Top of Data extracts

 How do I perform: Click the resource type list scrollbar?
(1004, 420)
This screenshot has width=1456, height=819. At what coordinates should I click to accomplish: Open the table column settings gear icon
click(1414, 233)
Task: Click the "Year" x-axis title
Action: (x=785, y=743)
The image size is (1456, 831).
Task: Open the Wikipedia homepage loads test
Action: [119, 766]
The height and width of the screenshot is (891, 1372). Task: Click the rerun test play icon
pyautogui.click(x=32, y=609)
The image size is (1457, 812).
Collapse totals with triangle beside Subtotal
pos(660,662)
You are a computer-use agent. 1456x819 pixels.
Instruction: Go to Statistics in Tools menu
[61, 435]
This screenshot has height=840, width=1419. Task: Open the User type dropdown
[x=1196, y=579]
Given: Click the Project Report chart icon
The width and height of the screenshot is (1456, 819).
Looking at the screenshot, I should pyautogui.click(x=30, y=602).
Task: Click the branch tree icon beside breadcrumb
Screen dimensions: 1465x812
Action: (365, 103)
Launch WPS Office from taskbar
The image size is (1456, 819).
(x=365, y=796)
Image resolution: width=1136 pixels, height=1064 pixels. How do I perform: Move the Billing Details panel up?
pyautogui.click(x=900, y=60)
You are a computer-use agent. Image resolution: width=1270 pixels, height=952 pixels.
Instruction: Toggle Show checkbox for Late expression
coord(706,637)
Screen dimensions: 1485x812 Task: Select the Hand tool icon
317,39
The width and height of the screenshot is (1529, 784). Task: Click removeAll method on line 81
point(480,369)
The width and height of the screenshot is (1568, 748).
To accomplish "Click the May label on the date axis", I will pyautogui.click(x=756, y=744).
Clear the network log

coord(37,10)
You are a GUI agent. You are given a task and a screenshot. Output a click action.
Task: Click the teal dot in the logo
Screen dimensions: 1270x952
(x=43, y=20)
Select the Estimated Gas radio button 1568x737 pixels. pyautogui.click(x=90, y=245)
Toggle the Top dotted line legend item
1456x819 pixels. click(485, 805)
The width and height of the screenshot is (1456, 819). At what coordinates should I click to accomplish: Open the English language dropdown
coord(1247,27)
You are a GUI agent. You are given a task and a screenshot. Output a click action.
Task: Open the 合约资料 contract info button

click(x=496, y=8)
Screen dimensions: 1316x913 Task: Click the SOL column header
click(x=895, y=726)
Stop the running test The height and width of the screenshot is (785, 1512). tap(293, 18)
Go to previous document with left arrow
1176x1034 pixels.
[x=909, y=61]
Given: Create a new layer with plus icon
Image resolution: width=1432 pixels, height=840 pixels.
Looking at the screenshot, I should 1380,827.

Bottom of Data extracts

## [Required action]
After locating the line that contains "Given: Create a new layer with plus icon", output it and the remaining lines of the material above, exactly as they read.

## [Solved problem]
Given: Create a new layer with plus icon
Image resolution: width=1432 pixels, height=840 pixels.
Looking at the screenshot, I should 1380,827.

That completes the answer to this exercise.